**REQUIRED ACTIONS**
1. In the forum thread about the Freedom Boats 14 ft. Chiquita, how wide is the beam of the Majek Texas Skiff?
2. Extend the forum thread about the Freedom Boats 14 ft. Chiquita, picking up right after its last post.

**SOURCE DOCUMENT**
# Freedom Boats - 14 ft. Chiquita



## eesmike (Aug 18, 2010)

Does anyone own one of these? Would love to hear from any who own or have fished off one? I am looking for a flats skiff, and this might be almost too small at 14 ft.

I know all about Baby Cat's, I'm a huge fan. BUT, at 27K for a new one, they're out of my price range. Would love to hear of some other flats skiffs to consider and what I can expect to pay. The FL style skiffs are too expensive for me as well, so I won't consider those.

Any help would be appreciated.
Thanks.


----------



## heeman (May 31, 2009)

Take a look at the Majek; Texas Skiff. It is a 16 foot tunnel with the same cockpit as their 18' Redfish Line. 90" Beam. Great little boat for the flats!


----------



## boltmaster (Aug 16, 2011)

I saw one of those little boats unrigged at Rockport Marine the day after thanksgiving. They look pretty cool. But they are not for the open bays IMO. I have no idea on price and details. I would say if you launch in and stay in very shallow areas and fish mostly alone they may be a good fit.

Entries on where items appear:

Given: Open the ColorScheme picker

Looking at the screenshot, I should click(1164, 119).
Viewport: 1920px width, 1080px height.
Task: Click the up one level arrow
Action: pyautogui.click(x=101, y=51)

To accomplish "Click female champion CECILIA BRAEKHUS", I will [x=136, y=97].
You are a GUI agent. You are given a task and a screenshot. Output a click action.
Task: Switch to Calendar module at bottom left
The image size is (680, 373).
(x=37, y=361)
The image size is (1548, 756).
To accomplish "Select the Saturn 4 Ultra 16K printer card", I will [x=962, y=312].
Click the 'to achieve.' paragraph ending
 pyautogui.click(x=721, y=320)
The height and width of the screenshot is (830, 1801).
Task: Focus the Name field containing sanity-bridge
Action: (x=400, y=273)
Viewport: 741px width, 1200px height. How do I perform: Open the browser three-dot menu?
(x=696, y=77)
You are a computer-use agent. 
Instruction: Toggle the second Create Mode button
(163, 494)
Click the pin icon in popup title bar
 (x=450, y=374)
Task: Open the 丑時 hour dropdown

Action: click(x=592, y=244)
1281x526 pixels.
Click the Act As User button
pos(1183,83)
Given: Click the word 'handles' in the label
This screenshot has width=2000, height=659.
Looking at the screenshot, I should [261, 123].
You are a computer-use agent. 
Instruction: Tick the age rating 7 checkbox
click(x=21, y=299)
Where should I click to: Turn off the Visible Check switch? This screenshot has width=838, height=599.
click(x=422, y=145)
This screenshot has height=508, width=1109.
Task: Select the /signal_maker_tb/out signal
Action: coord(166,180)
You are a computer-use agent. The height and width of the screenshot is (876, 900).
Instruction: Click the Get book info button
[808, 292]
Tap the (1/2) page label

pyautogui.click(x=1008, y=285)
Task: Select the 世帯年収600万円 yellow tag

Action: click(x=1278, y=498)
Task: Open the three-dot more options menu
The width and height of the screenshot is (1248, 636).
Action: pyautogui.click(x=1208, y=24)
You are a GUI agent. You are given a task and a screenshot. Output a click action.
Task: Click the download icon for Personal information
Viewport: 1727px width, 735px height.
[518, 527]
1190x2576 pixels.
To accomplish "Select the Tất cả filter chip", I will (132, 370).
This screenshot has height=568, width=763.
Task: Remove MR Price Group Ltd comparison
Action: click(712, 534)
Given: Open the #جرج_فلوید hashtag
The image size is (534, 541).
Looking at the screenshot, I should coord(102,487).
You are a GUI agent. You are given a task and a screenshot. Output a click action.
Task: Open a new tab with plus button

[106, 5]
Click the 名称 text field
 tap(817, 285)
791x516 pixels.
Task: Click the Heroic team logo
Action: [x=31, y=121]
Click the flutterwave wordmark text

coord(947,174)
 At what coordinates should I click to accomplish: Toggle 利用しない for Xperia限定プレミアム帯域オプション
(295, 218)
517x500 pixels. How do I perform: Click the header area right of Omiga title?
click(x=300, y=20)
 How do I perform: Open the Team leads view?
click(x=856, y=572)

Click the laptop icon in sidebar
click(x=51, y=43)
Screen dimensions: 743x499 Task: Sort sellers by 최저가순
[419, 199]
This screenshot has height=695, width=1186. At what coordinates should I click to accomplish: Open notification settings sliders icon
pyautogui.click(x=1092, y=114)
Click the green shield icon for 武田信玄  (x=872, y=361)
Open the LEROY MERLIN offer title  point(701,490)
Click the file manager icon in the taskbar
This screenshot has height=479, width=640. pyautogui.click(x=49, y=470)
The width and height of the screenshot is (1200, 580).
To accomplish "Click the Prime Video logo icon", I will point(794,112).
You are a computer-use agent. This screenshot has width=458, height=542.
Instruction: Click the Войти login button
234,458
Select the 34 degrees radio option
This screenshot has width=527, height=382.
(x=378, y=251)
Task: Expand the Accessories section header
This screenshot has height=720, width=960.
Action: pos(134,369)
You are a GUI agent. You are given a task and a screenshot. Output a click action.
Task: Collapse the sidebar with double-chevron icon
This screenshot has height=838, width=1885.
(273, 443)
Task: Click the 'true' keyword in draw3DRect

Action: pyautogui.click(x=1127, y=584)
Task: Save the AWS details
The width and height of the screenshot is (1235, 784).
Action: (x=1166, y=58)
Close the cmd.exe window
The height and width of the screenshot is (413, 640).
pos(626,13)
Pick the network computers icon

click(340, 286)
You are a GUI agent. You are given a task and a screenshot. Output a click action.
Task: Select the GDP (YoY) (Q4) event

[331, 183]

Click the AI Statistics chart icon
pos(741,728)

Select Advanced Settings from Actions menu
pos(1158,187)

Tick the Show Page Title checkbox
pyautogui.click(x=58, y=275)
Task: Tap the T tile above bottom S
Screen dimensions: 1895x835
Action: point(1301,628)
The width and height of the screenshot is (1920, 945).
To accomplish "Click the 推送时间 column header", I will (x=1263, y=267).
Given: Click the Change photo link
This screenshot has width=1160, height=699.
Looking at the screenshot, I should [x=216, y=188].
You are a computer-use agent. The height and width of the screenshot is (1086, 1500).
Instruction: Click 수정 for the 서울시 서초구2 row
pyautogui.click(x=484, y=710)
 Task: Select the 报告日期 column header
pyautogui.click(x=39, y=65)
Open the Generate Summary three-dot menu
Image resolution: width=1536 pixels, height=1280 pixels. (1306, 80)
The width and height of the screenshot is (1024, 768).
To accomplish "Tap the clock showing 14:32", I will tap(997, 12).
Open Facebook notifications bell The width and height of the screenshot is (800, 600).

**RESPONSES**
1. 90 inches

2.
----------



## [email protected] (Jun 25, 2005)

My main hunting buddy has one and we fish and duck hunt using it a lot. It runs stupid shallow, it will run in 3 inches of water without dragging the skeg and will get up in 8 inches of water easily. The only thing I don't like about it is that the front of it is pretty flat and will take a wave over the front if you're just idling in choppy water. It feels a little bigger than 14 ft when you're in it. I would love to own one for a 1-2 person boat, very simple and easy to maneuver alone. My buddy has a 60 hp four stroke Yamaha on it and it runs just fine with it, does about 32 WOT.


----------



## eesmike (Aug 18, 2010)

heeman said:


> Take a look at the Majek; Texas Skiff. It is a 16 foot tunnel with the same cockpit as their 18' Redfish Line. 90" Beam. Great little boat for the flats!


Heeman,

What's the price tag on those TX Skiffs? Also, what dealer would you recommend going to? The only Majek dealer here in San Antonio, Anchor Marine, closed it's doors. Thanks for your input.


----------



## eesmike (Aug 18, 2010)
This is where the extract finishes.